Pakistan’s vulnerability to rising energy prices is not external—it is the result of structural choices in how it produces, exports, and consumes energy. The surge in global oil prices following the Iran conflict is being treated as an external shock. For Pakistan, it is something else entirely—a stress test. Not of global markets, but of the choices we have made at home.

For oil-importing economies, the consequences are immediate: higher import bills, rising inflation, and pressure on currencies. But for Pakistan, the real story lies not in the shock itself—but in how exposed we are to it. We can blame the increase in oil prices on the ongoing war but we cannot blame our dependence on oil on anyone but ourselves.

Pakistan imports roughly 80–85% of its oil requirements, leaving it highly exposed to global price swings (Pakistan Energy Yearbook /Ministry of Energy). Every $10 increase in oil prices adds an estimated $2–2.5 billion to the annual import bill, directly worsening the current account and putting pressure on the rupee (State Bank of Pakistan estimates).

This vulnerability is not new. It is the result of years of policy choices that we have made. Energy has been underpriced, gas misallocated, and diversification delayed despite clear alternatives. Pakistan’s energy mix remains heavily reliant on imported fuels, even as solar adoption rises and hydropower projects remain slow to materialise (NEPRA State of Industry Report 2024).

This time, however, the shock is visible. Energy costs are being passed through rather than being buried in subsidies and circular debt, consistent with cost-recovery reforms under Pakistan’s programme with the International Monetary Fund. That does not solve the problem—but it makes it impossible to ignore.

The more profound issue, however is, that rising energy costs do not just affect what Pakistan imports—they directly influence and undermine what Pakistan exports . As oil prices rise, so do energy and transport costs. This feeds into production, making Pakistani exports more expensive at precisely the moment when global demand is softening. That is where Pakistan’s second vulnerability becomes clear.

Textiles account for roughly 55–60% of exports, according to data from the Pakistan Bureau of Statistics and industry reports, yet much of this output remains concentrated in relatively low-value segments—yarn, grey cloth, and basic garments. These are products with limited pricing power, where buyers switch suppliers based on marginal cost differences.

Pakistan’s problem is not that oil is expensive. It is that too much of what we sell to the world is cheap. Contrast this with economies that have moved up the value chain. Italy exports high-end textiles and fashion apparel, where design and brand sustain margins. Germany and Japan export precision manufacturing, where energy is a small share of total value. India’s growing IT exports—exceeding $150 billion annually (NASSCOM)—are even further removed, driven by human capital rather than fuel inputs.

Countries that export ideas, brands, and technology are insulated from oil shocks.
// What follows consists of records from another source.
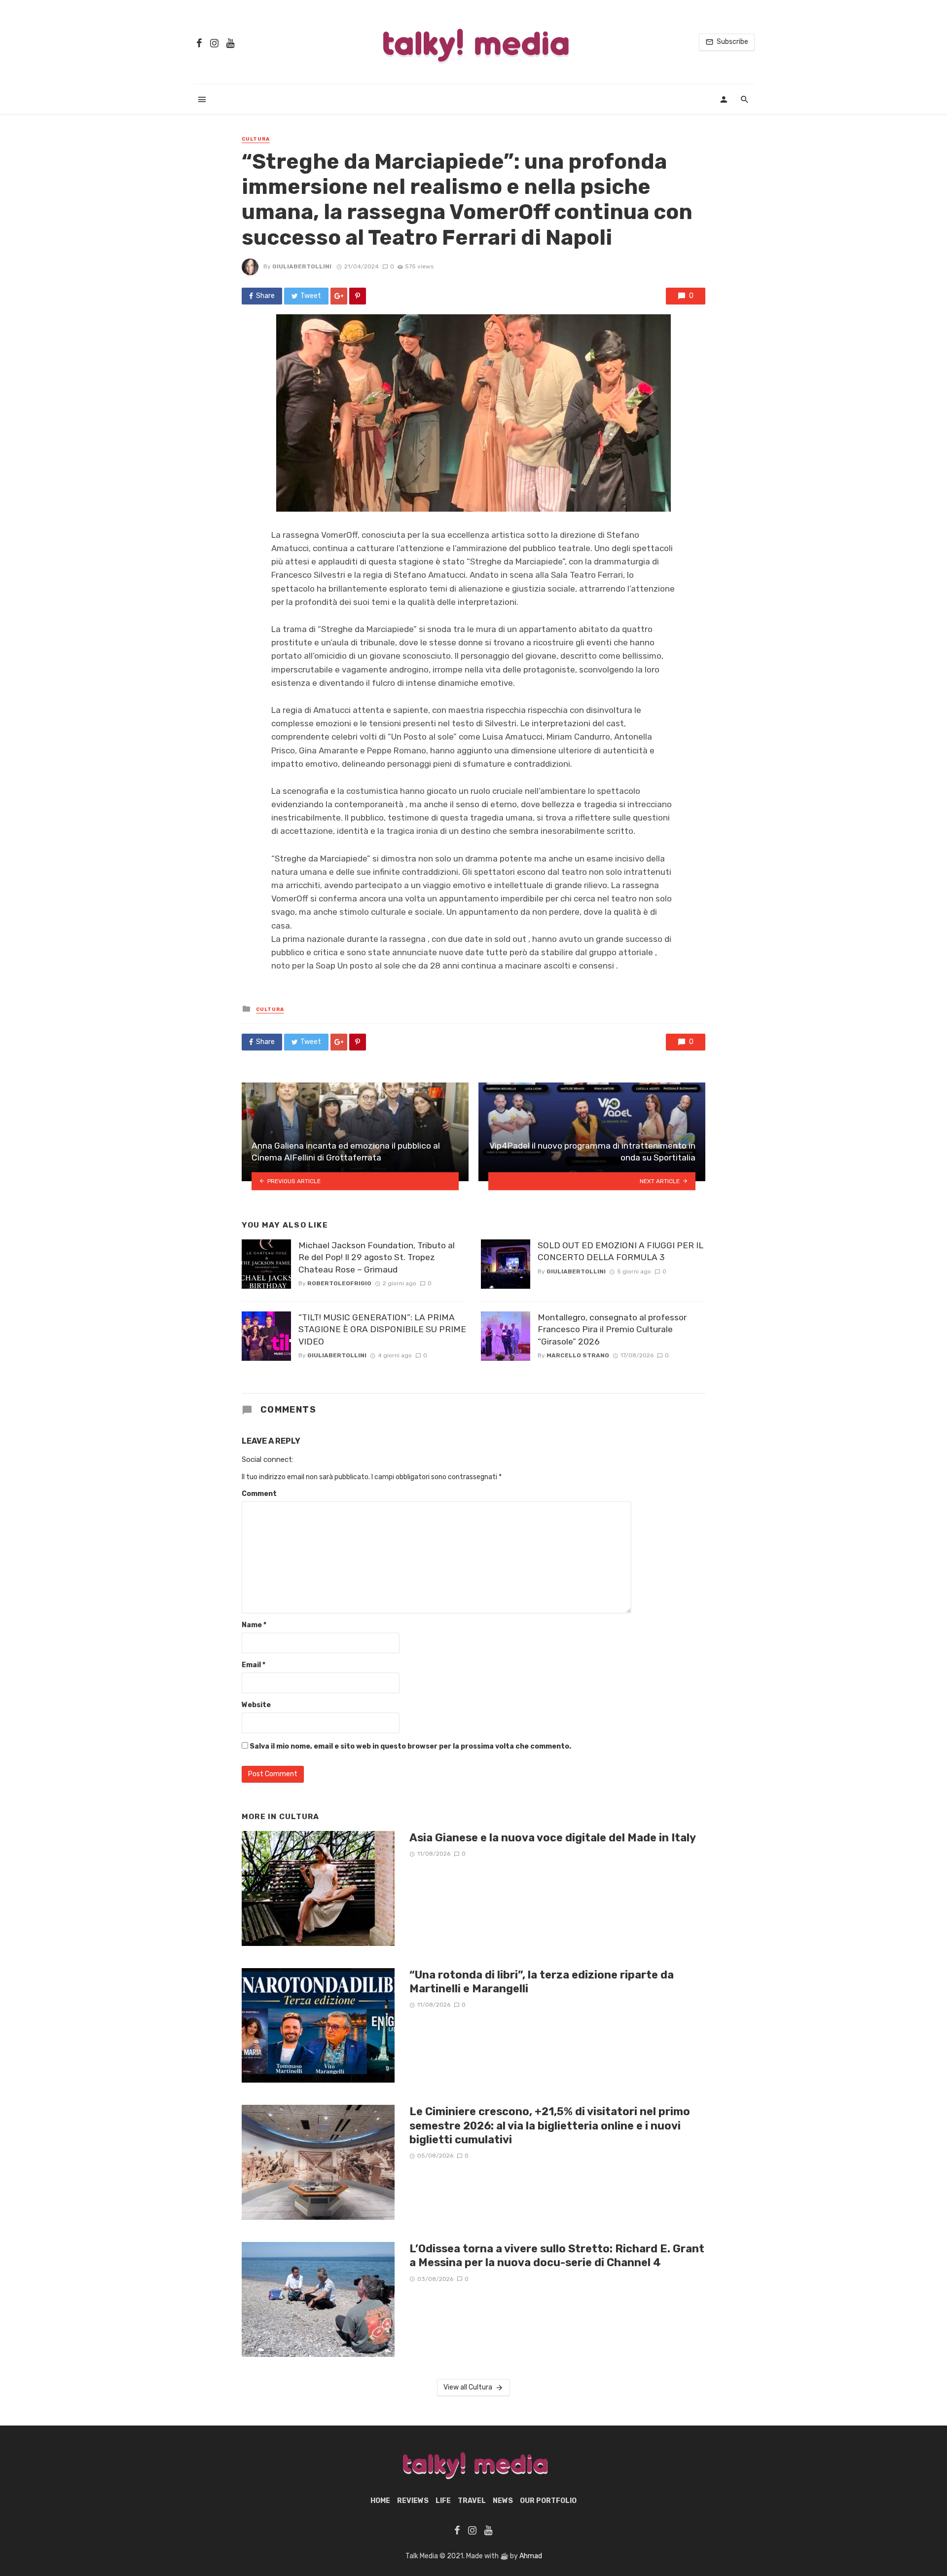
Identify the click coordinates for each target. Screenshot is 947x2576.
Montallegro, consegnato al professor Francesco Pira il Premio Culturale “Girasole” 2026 (612, 1329)
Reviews (413, 2501)
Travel (472, 2501)
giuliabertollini (301, 266)
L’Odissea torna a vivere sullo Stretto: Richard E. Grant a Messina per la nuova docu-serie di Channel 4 (556, 2255)
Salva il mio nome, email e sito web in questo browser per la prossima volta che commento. (410, 1746)
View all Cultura (467, 2387)
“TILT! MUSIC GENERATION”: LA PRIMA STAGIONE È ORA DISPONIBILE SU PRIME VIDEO (382, 1329)
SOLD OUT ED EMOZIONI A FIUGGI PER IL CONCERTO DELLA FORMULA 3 (620, 1251)
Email (253, 1665)
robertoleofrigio (339, 1283)
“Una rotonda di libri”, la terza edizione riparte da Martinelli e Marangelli (541, 1982)
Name (254, 1625)
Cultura (256, 139)
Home (380, 2501)
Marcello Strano (577, 1355)
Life (443, 2501)
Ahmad (530, 2556)
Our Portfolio (548, 2501)
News (503, 2501)
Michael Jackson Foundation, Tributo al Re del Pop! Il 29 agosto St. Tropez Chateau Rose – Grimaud (376, 1257)
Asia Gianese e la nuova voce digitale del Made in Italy (552, 1837)
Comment (259, 1494)
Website (256, 1705)
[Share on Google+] (338, 296)
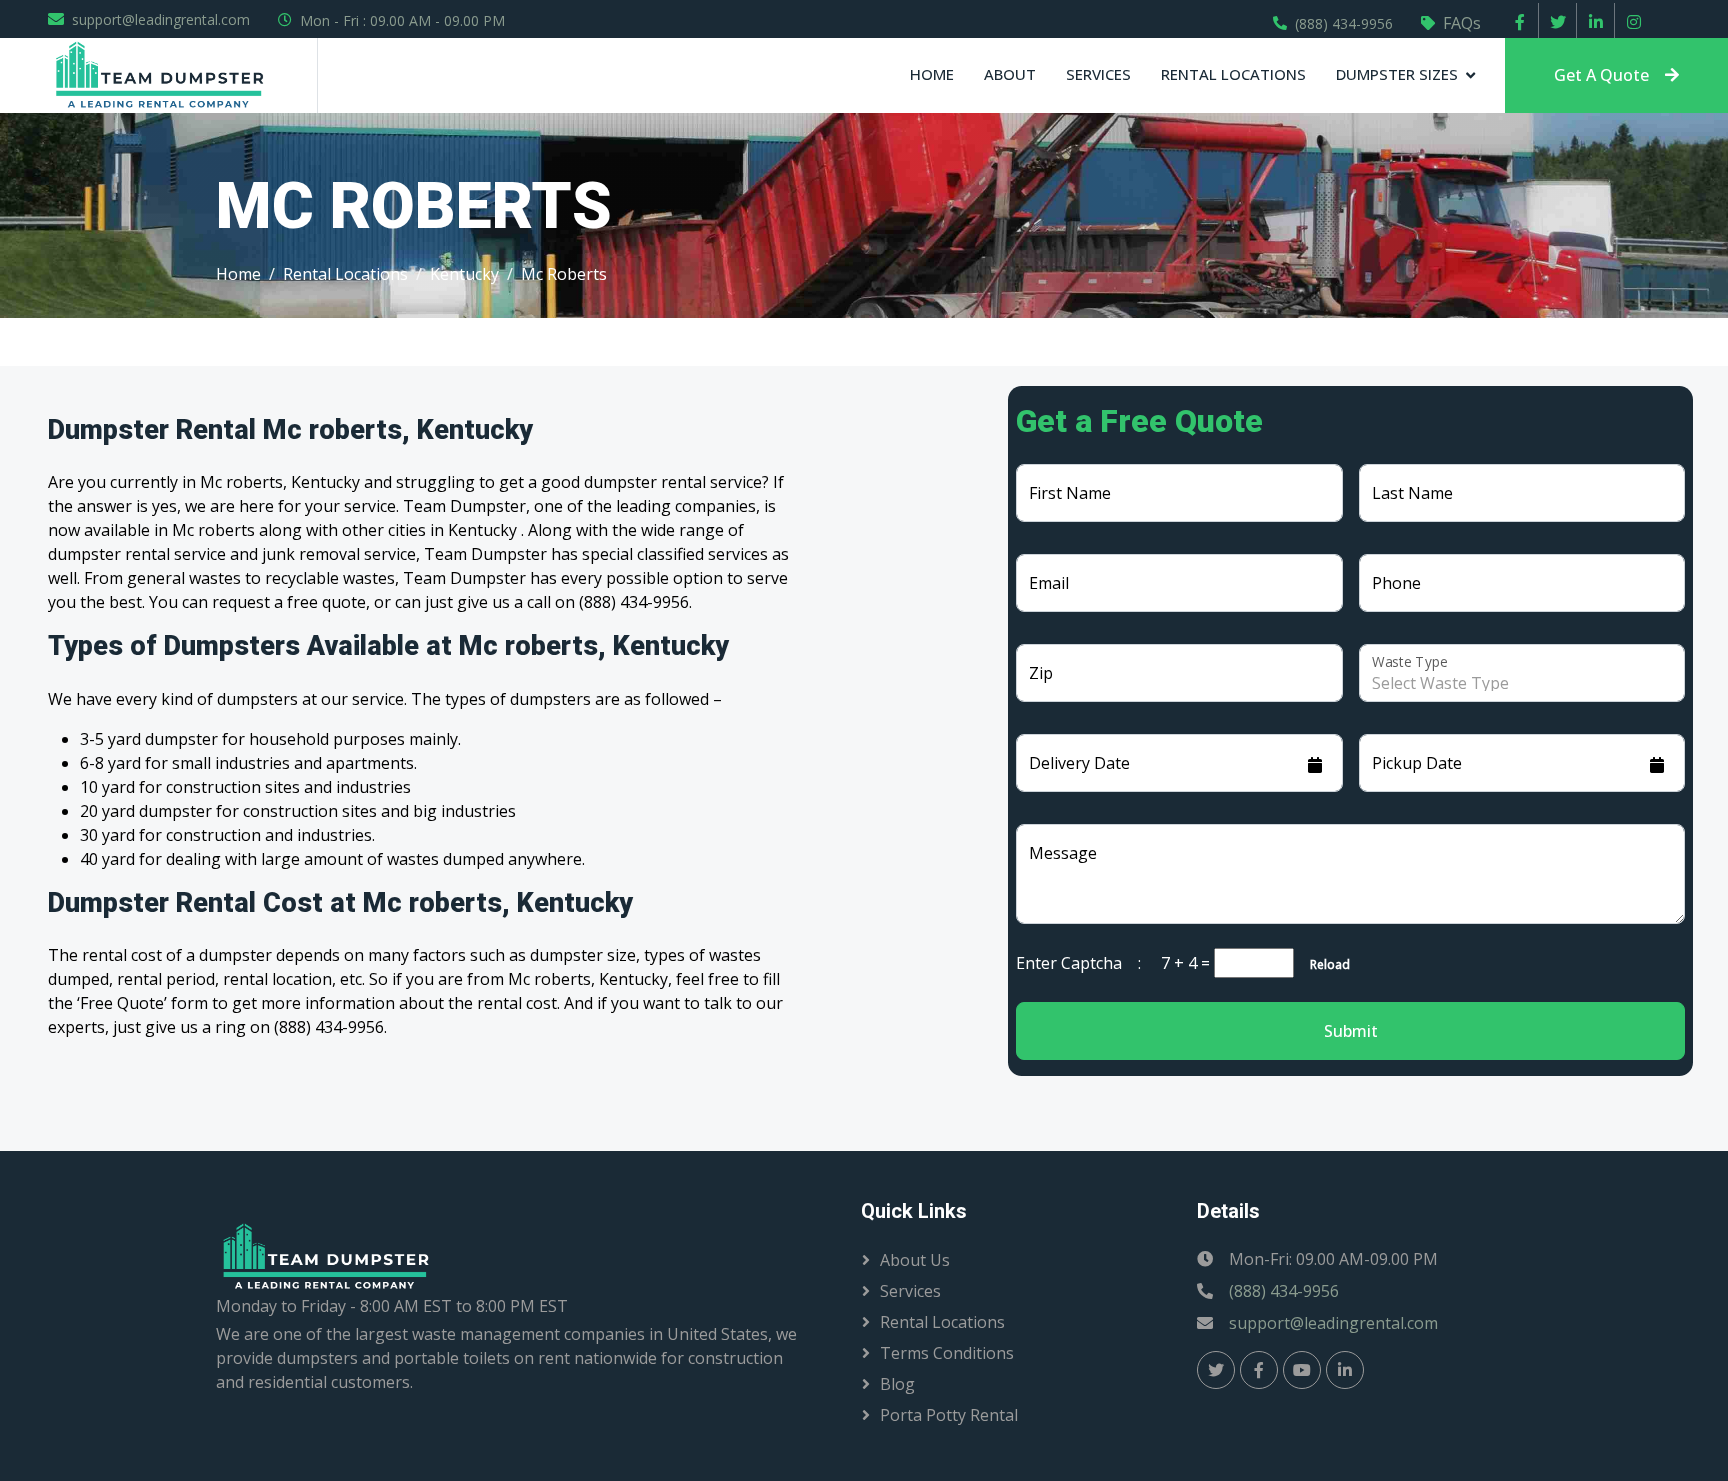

Countries that export commodities are amplified by them. This is precisely why the current crisis should not be viewed narrowly as an oil story. It is an economic structure story. Oil exposes it—but it does not create it.

There is, however, an opportunity in this moment. The fact that energy costs are now more visible creates the conditions for a more rational energy economy. It exposes distortions that have long encouraged overconsumption and inefficiency.

Exposure, however, must now lead to action. Energy must be allocated to productivity, not politics. Scarce gas should prioritise export-oriented industry rather than low-value consumption. Renewable deployment—particularly solar and wind—must accelerate, not as aspiration but as a compelling necessity.

Most importantly, export strategy must evolve. As long as Pakistan competes primarily on price, every global shock will translate into domestic instability. Moving up the value chain is no longer optional. It is macroeconomic necessity.

Pakistan has also been quick to position itself diplomatically in efforts to de-escalate the conflict. That is welcome. But crises abroad also remind us of unfinished business at home. Influence is strongest when it is backed by resilience.

The lesson from this crisis is therefore broader than oil. Pakistan does not just need energy security. It needs economic resilience. A country does not become secure when it finally acknowledges the true cost of energy. It becomes secure when it builds an economy that can withstand it.